Alliance géostratégique consacre son thème du mois à électromagnétisme et, notamment, ses usages offensifs. Ce billet est donc publié simultanément sur AGS et égéa. Il cherche à démontrer qu'il y a une incontestable confluence entre l’espace électromagnétique et le cyberespace. Pourtant, ils ne sauraient être confondus.

source

1/ Origine de l’espace électromagnétique

L’espace EM a d’abord été utilisé pour ses ondes, et leur capacité à transporter de l’information. De là vient l’arme des Transmissions (qui a fêté son 70 ° anniversaire cette année). Elle héritait des premières transmissions animales (les pigeons voyageurs) et filaires (fil rouge sur bouton vert….). Pendant la deuxième guerre mondiale, les radios étaient rares dans les chars. Ce qui explique qu’on utilisa longtemps un moyen annexe de transmission des ordres (en sus de l’acoustique et des ondes) : les dispositifs optiques (des télégraphes de Chappe aux ordres donnés au fanion, et des sémaphores aux panneaux air-sol qui équipent, encore aujourd’hui, la plupart des véhicules militaires).
+++
**CONSIGNE DONNÉE A**
Extrayez telles quelles les lignes des enregistrements, de la ligne contenant "Select column C header" à la ligne contenant "Looking at the screenshot, I should (x=287, y=151).", ces deux lignes comprises.
+++
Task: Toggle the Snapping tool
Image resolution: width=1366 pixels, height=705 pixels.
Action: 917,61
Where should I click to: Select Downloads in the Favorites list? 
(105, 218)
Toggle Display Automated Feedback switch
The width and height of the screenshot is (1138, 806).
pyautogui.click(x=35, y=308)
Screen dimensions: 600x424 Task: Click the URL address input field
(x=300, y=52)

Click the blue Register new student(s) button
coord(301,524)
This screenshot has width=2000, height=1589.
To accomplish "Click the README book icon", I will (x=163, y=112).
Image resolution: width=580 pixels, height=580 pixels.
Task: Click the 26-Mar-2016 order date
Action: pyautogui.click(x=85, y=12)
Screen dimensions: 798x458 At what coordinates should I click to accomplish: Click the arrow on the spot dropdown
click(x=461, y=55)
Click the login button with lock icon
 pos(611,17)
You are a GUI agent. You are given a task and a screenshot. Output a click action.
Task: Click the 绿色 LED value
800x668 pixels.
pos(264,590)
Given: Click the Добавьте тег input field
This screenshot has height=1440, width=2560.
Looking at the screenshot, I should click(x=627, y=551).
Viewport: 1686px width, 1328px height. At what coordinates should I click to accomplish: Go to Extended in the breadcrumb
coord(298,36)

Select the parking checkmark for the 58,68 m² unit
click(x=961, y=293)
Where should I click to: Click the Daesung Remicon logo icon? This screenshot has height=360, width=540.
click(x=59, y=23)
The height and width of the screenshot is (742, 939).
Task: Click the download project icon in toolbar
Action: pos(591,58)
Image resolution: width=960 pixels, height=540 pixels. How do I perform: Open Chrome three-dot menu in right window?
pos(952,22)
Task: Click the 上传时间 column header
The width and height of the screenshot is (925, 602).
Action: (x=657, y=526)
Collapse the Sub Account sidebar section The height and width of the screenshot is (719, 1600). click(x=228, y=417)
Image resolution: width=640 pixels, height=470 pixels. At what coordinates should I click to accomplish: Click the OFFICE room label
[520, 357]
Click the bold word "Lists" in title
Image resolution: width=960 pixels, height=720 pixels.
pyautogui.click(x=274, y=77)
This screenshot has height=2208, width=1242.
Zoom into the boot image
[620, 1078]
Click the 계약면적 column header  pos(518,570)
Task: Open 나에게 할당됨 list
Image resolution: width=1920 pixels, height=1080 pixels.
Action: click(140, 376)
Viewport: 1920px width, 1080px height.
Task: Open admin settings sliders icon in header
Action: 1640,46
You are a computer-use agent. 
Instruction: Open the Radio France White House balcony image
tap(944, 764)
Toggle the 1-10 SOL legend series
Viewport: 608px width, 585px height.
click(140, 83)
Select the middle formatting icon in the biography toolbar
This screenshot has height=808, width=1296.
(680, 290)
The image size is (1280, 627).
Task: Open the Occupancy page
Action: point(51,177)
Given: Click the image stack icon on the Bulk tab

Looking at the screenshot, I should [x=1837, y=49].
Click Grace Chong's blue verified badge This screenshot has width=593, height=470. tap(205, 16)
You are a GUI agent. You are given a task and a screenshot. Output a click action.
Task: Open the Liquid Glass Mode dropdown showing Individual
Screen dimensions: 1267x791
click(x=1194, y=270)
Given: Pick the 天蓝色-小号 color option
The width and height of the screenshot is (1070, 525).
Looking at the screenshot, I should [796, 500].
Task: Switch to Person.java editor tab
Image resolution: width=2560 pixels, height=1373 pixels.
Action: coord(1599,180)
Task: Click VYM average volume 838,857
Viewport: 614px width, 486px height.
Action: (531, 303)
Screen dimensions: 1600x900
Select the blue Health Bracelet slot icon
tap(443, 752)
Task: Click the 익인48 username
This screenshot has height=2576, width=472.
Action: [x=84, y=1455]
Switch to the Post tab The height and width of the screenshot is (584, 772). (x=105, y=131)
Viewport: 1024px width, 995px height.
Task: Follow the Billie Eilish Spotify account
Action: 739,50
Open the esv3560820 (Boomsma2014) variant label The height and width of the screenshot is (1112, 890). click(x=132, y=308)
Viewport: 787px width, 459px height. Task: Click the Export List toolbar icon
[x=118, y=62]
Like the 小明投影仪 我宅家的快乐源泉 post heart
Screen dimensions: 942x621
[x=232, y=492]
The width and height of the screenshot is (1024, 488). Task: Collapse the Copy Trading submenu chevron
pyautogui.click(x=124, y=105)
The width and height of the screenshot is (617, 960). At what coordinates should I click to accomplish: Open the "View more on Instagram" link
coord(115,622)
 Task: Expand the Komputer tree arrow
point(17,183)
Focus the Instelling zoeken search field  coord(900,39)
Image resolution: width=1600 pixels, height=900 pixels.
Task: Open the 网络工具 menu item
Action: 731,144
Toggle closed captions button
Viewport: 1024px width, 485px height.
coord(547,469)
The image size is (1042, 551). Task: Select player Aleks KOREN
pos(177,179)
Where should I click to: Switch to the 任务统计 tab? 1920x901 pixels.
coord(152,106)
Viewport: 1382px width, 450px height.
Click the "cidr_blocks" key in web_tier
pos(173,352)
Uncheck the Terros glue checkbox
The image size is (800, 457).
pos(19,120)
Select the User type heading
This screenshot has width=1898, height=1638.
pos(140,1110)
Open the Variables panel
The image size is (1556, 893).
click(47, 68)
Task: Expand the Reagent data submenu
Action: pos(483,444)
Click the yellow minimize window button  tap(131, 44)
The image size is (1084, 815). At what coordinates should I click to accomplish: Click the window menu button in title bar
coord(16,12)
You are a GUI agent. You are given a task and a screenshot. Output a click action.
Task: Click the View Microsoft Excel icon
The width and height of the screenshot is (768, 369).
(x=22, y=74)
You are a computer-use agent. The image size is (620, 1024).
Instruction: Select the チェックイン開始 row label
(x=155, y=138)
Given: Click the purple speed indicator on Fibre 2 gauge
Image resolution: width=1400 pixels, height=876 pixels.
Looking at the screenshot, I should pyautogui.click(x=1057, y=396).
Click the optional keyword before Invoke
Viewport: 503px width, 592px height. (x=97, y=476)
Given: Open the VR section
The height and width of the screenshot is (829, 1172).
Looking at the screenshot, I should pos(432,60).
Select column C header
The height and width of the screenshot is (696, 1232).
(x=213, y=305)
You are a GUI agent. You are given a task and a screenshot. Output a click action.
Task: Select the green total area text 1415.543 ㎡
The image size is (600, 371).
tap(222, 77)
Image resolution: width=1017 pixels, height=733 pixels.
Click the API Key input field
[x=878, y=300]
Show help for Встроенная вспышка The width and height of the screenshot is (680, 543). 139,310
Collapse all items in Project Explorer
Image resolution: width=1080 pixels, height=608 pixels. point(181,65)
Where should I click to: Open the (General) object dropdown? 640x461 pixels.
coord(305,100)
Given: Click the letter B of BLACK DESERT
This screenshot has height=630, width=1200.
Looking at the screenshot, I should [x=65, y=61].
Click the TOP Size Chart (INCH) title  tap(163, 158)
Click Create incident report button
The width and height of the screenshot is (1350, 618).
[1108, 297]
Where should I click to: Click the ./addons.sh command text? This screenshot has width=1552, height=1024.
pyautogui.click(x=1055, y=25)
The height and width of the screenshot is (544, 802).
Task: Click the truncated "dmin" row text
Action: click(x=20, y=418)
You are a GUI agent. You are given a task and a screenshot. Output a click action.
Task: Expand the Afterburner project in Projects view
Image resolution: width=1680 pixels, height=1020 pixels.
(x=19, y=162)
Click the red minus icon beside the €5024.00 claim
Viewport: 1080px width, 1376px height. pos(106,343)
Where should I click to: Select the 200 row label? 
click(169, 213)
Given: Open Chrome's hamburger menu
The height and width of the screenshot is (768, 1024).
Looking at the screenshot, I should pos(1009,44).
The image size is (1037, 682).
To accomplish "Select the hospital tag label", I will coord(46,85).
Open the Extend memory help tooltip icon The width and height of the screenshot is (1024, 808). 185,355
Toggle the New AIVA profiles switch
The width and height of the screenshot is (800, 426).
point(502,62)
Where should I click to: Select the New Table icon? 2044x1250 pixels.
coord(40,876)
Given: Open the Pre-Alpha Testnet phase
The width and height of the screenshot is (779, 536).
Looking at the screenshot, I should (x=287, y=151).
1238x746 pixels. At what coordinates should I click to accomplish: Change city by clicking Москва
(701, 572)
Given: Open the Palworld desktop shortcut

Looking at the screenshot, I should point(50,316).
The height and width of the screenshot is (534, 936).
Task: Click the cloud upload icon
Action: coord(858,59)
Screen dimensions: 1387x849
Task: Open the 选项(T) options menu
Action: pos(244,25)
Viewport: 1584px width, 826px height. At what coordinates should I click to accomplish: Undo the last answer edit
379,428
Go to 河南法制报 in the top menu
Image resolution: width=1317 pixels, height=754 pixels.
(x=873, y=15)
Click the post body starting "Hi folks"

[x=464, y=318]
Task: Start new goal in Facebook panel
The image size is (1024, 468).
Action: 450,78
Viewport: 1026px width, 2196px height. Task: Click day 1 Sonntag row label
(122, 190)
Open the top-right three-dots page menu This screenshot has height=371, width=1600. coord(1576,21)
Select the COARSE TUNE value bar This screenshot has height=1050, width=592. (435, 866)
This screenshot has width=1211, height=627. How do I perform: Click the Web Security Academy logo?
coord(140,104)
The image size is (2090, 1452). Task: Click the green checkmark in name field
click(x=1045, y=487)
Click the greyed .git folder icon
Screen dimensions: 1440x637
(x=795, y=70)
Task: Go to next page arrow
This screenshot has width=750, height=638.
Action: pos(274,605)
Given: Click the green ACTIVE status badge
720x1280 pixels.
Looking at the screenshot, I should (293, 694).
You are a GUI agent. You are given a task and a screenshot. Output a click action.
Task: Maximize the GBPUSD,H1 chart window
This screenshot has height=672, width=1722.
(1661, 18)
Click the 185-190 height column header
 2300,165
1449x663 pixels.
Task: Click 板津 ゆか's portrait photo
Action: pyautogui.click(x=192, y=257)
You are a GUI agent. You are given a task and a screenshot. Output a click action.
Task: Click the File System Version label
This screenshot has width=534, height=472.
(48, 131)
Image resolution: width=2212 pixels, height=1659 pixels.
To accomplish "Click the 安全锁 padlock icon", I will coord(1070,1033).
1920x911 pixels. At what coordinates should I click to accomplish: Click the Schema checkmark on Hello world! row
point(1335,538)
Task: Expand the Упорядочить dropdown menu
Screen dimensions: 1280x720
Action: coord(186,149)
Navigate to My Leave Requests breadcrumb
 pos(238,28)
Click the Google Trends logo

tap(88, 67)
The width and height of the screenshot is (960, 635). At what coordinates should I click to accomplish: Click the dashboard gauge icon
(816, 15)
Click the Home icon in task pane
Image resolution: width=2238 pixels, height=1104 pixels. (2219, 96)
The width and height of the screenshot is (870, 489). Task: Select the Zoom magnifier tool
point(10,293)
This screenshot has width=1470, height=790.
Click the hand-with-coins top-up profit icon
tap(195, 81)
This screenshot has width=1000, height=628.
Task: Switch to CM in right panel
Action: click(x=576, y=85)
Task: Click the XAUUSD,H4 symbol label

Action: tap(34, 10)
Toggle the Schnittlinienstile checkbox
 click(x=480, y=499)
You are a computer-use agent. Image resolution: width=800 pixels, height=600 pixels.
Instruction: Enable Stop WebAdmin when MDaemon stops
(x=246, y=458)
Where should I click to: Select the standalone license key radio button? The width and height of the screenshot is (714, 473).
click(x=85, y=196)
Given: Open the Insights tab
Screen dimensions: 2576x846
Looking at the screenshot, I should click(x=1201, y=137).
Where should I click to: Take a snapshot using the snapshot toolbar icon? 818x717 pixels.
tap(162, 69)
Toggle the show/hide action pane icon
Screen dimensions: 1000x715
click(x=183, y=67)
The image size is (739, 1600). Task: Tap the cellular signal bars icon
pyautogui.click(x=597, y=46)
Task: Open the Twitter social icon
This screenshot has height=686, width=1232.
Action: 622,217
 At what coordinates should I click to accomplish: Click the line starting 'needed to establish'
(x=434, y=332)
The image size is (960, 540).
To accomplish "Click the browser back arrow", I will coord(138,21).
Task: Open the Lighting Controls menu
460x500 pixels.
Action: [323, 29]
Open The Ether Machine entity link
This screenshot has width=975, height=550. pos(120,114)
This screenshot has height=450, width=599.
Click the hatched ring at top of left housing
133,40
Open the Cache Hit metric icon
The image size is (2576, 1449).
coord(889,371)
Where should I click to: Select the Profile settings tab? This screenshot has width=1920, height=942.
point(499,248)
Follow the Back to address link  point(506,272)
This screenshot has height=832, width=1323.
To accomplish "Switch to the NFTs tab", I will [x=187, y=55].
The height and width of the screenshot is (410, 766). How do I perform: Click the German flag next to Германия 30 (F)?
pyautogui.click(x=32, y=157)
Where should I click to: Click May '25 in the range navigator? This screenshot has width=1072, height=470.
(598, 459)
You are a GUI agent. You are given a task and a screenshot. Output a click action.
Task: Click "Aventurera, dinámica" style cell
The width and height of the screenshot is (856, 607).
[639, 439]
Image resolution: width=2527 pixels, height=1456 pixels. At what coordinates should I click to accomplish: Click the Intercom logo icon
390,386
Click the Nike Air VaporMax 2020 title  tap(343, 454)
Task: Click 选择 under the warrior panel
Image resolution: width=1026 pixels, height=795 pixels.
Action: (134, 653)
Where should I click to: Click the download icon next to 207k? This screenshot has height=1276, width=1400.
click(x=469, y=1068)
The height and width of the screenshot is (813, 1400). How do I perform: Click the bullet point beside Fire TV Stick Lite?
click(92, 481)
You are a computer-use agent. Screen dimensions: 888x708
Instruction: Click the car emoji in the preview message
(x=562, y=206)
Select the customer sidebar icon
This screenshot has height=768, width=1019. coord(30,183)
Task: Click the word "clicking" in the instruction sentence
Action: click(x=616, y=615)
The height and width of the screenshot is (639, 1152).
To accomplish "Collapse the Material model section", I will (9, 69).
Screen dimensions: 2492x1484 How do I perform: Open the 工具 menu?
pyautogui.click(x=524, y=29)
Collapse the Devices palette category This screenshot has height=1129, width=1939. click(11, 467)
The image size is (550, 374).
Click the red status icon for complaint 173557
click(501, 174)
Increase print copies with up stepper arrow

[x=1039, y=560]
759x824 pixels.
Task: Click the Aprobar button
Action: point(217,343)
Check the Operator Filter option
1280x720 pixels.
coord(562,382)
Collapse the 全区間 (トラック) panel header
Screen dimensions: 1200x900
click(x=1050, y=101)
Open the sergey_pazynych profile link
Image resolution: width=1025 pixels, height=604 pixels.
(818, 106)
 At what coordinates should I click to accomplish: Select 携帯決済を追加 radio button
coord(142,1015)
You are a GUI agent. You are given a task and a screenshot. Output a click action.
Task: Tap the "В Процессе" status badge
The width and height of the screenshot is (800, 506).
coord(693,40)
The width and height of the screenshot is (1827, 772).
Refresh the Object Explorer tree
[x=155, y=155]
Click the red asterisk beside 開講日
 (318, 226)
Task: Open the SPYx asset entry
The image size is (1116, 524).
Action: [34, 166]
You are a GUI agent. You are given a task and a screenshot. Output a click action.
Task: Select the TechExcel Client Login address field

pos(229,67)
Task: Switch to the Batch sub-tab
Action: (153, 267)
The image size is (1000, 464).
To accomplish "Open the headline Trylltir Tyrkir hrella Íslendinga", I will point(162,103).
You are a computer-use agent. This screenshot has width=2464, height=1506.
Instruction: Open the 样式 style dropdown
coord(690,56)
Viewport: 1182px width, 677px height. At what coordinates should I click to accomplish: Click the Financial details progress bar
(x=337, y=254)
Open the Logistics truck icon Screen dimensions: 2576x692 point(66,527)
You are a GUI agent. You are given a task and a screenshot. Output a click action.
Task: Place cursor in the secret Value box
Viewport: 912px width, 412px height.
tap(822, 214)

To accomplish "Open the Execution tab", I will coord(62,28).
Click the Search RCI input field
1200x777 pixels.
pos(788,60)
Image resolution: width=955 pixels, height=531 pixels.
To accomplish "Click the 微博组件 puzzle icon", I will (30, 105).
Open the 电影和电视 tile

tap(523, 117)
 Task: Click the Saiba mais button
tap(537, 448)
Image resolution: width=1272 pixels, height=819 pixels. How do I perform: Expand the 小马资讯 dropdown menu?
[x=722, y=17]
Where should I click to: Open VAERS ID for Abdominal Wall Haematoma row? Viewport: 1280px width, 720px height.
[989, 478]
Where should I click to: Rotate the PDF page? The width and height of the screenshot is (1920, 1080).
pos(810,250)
+++
**CONSIGNE DONNÉE B**
D'après l'extrait choisi, pourquoi a-t-on longtemps eu recours à des dispositifs optiques pour transmettre les ordres ?

**RÉPONSE RÉDIGÉE A**
Select column C header
The height and width of the screenshot is (696, 1232).
(x=213, y=305)
You are a GUI agent. You are given a task and a screenshot. Output a click action.
Task: Select the green total area text 1415.543 ㎡
The image size is (600, 371).
tap(222, 77)
Image resolution: width=1017 pixels, height=733 pixels.
Click the API Key input field
[x=878, y=300]
Show help for Встроенная вспышка The width and height of the screenshot is (680, 543). 139,310
Collapse all items in Project Explorer
Image resolution: width=1080 pixels, height=608 pixels. point(181,65)
Where should I click to: Open the (General) object dropdown? 640x461 pixels.
coord(305,100)
Given: Click the letter B of BLACK DESERT
This screenshot has height=630, width=1200.
Looking at the screenshot, I should [x=65, y=61].
Click the TOP Size Chart (INCH) title  tap(163, 158)
Click Create incident report button
The width and height of the screenshot is (1350, 618).
[1108, 297]
Where should I click to: Click the ./addons.sh command text? This screenshot has width=1552, height=1024.
pyautogui.click(x=1055, y=25)
The height and width of the screenshot is (544, 802).
Task: Click the truncated "dmin" row text
Action: click(x=20, y=418)
You are a GUI agent. You are given a task and a screenshot. Output a click action.
Task: Expand the Afterburner project in Projects view
Image resolution: width=1680 pixels, height=1020 pixels.
(x=19, y=162)
Click the red minus icon beside the €5024.00 claim
Viewport: 1080px width, 1376px height. pos(106,343)
Where should I click to: Select the 200 row label? 
click(169, 213)
Given: Open Chrome's hamburger menu
The height and width of the screenshot is (768, 1024).
Looking at the screenshot, I should pos(1009,44).
The image size is (1037, 682).
To accomplish "Select the hospital tag label", I will coord(46,85).
Open the Extend memory help tooltip icon The width and height of the screenshot is (1024, 808). 185,355
Toggle the New AIVA profiles switch
The width and height of the screenshot is (800, 426).
point(502,62)
Where should I click to: Select the New Table icon? 2044x1250 pixels.
coord(40,876)
Given: Open the Pre-Alpha Testnet phase
The width and height of the screenshot is (779, 536).
Looking at the screenshot, I should (x=287, y=151).

**RÉPONSE RÉDIGÉE B**
Pendant la deuxième guerre mondiale, les radios étaient rares dans les chars. On a donc longtemps utilisé des dispositifs optiques comme moyen annexe de transmission des ordres, en plus de l'acoustique et des ondes.